▶ Work to complete
All of the lines below are to be transcribed faithfully, with pictures excluded from the copy.
*** Begin section ***
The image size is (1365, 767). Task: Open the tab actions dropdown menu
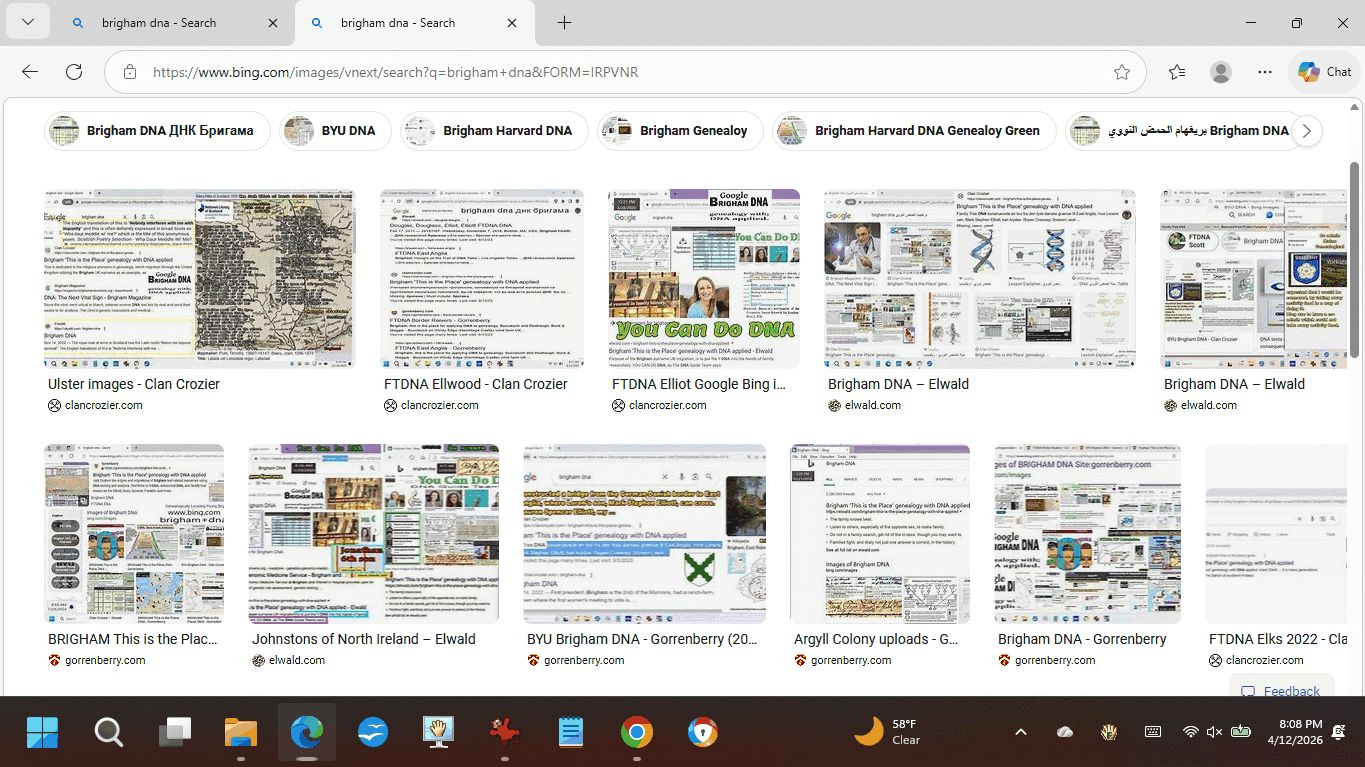point(28,22)
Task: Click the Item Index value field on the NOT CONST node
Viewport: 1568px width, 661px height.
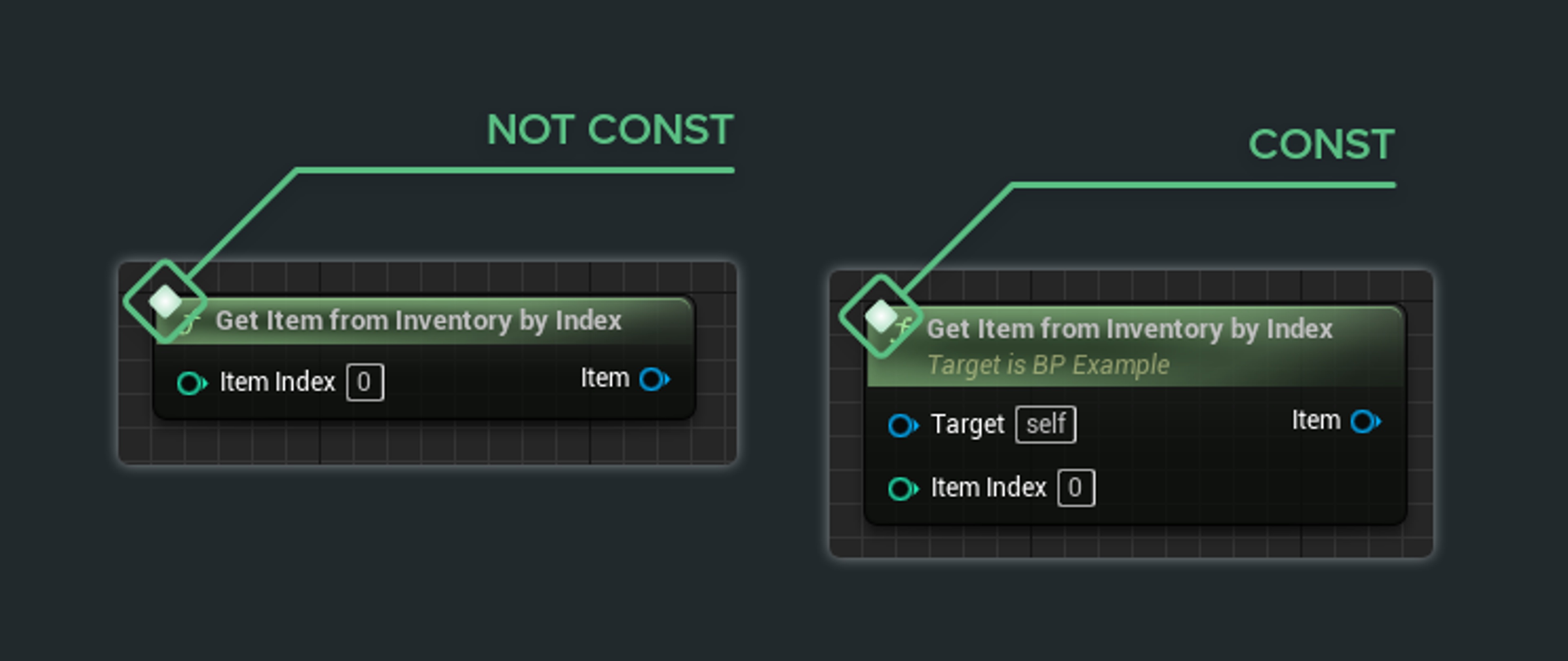Action: (365, 383)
*** End section ***
▶ Worked solution
The image size is (1365, 767). Task: Open the tab actions dropdown menu
point(28,22)
Task: Click the Item Index value field on the NOT CONST node
Viewport: 1568px width, 661px height.
Action: (365, 383)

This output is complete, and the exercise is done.